Screenshot grounding data:

▼

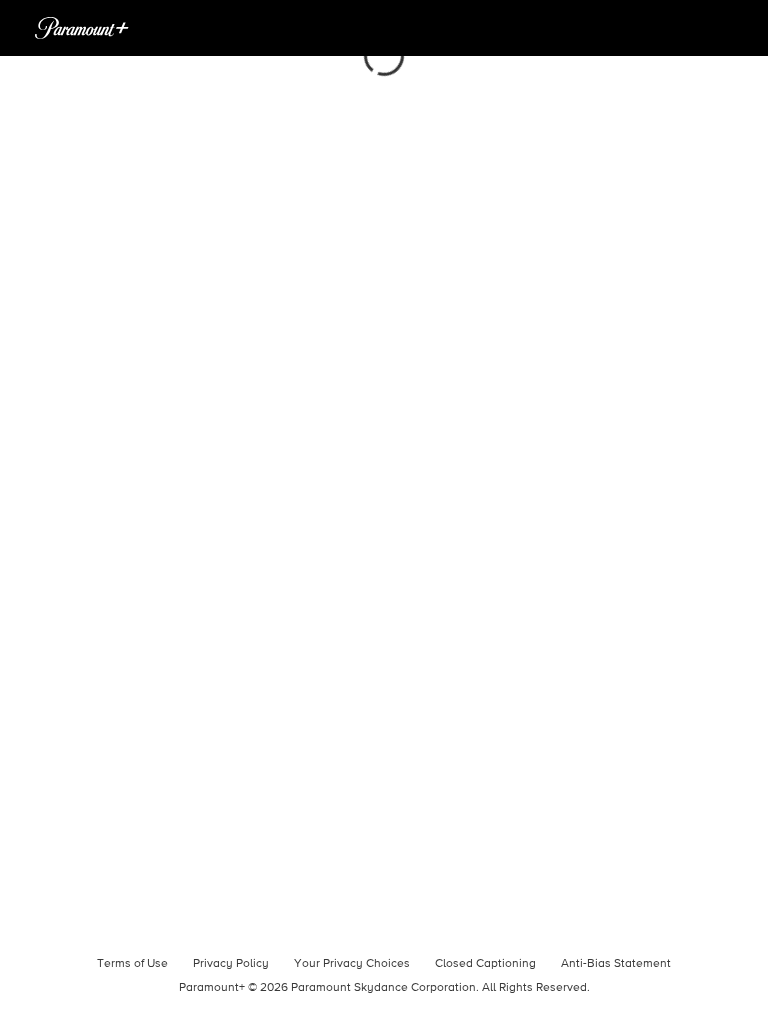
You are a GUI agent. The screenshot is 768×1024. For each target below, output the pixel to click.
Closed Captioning (485, 964)
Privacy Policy (231, 964)
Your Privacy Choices (352, 964)
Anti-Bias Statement (616, 964)
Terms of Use (132, 964)
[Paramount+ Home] (82, 28)
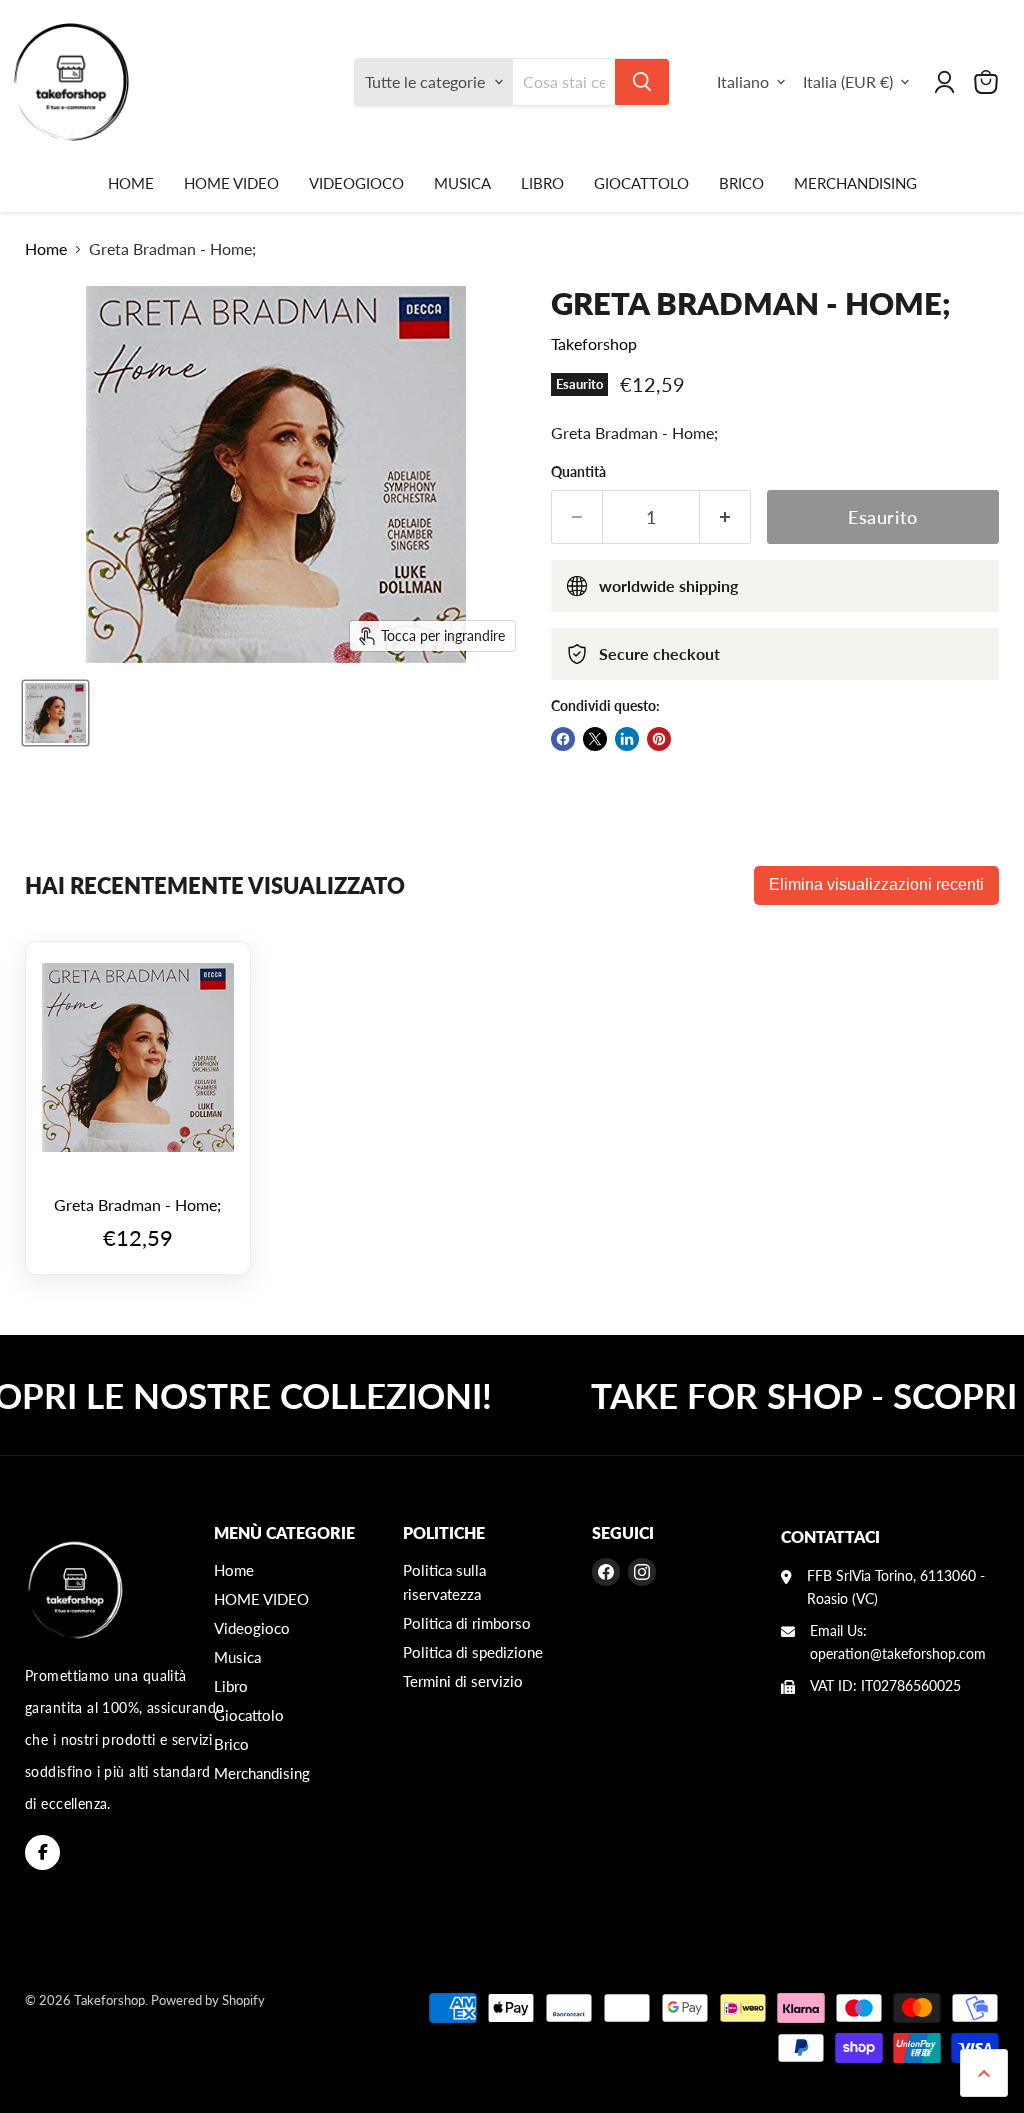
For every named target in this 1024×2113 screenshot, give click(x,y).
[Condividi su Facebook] (563, 739)
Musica (462, 183)
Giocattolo (641, 183)
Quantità (578, 472)
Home (131, 183)
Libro (542, 183)
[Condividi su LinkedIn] (627, 739)
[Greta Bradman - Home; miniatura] (55, 713)
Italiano (743, 81)
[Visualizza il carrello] (986, 82)
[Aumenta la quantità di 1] (725, 517)
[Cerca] (642, 82)
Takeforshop (594, 343)
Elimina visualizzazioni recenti (876, 884)
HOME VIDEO (231, 183)
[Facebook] (42, 1852)
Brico (741, 183)
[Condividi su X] (595, 739)
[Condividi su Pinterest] (659, 739)
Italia (848, 81)
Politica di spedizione (473, 1652)
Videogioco (356, 183)
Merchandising (855, 183)
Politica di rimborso (467, 1623)
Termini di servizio (463, 1681)
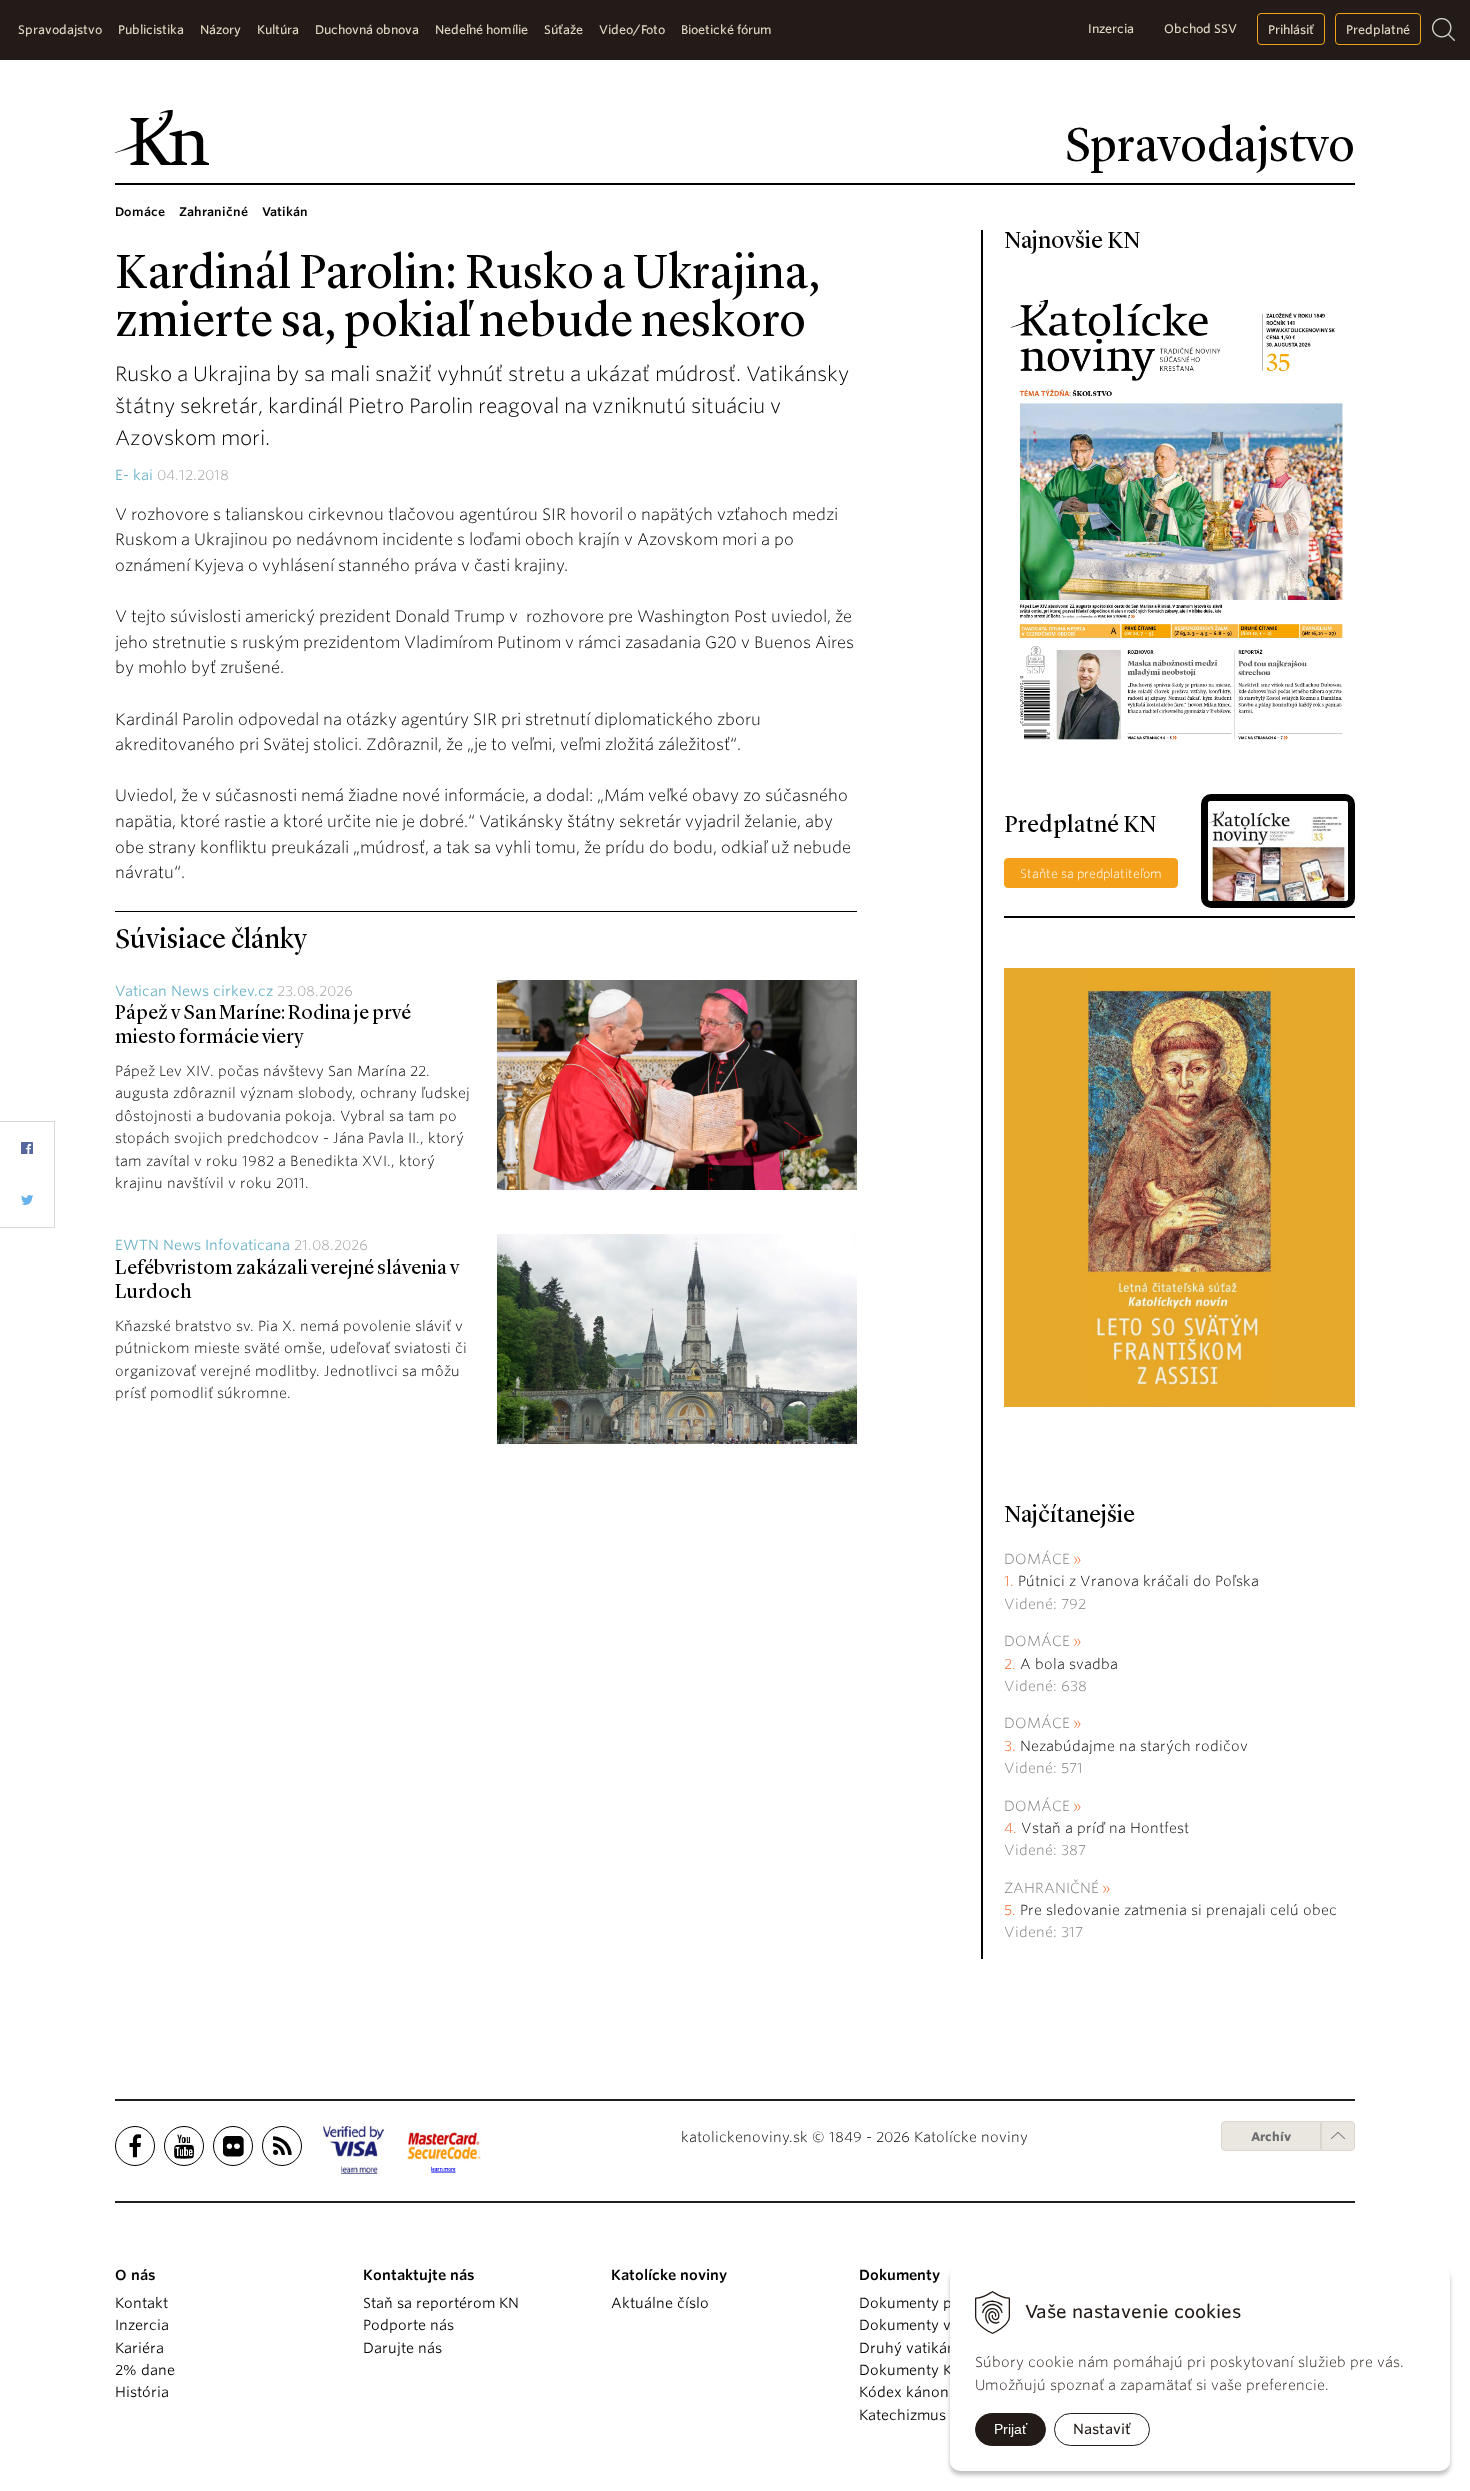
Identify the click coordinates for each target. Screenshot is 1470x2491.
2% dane (145, 2370)
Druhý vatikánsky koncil (942, 2348)
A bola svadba (1069, 1664)
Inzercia (1111, 28)
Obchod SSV (1200, 28)
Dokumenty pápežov (930, 2303)
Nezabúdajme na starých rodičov (1134, 1746)
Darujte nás (402, 2348)
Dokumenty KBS (913, 2370)
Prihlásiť (1291, 29)
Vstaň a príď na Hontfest (1105, 1828)
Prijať (1010, 2429)
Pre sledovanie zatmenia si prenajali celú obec (1180, 1910)
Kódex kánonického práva (948, 2392)
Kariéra (139, 2348)
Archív (1271, 2136)
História (142, 2392)
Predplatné (1378, 29)
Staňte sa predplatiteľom (1091, 873)
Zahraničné (1051, 1888)
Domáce (1037, 1559)
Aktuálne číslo (660, 2303)
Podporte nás (408, 2325)
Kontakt (141, 2303)
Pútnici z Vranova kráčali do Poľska (1138, 1581)
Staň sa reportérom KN (441, 2303)
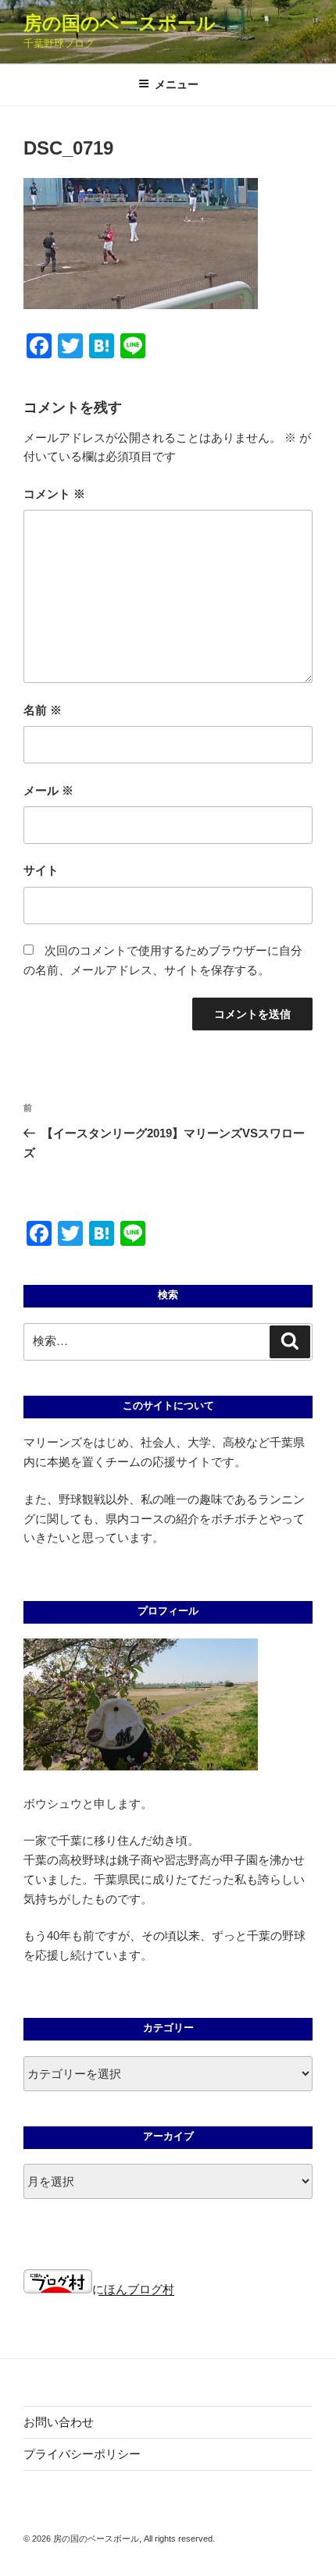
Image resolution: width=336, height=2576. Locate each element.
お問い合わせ (58, 2421)
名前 (42, 710)
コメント (54, 493)
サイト (41, 870)
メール (48, 790)
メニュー (176, 84)
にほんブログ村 (133, 2289)
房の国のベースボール (119, 23)
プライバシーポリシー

▲

Would you output the lines above from the line holding "Politica di rimborso (467, 1623)" up to and including the line holding "Vstaň a príď na Hontfest (1105, 1828)", exactly and only those, with no pictures?

Politica di rimborso (467, 1623)
Termini di servizio (463, 1681)
Identify the click coordinates for each target. Screenshot is 1470x2491.
2% dane (145, 2370)
Druhý vatikánsky koncil (942, 2348)
A bola svadba (1069, 1664)
Inzercia (1111, 28)
Obchod SSV (1200, 28)
Dokumenty pápežov (930, 2303)
Nezabúdajme na starých rodičov (1134, 1746)
Darujte nás (402, 2348)
Dokumenty KBS (913, 2370)
Prihlásiť (1291, 29)
Vstaň a príď na Hontfest (1105, 1828)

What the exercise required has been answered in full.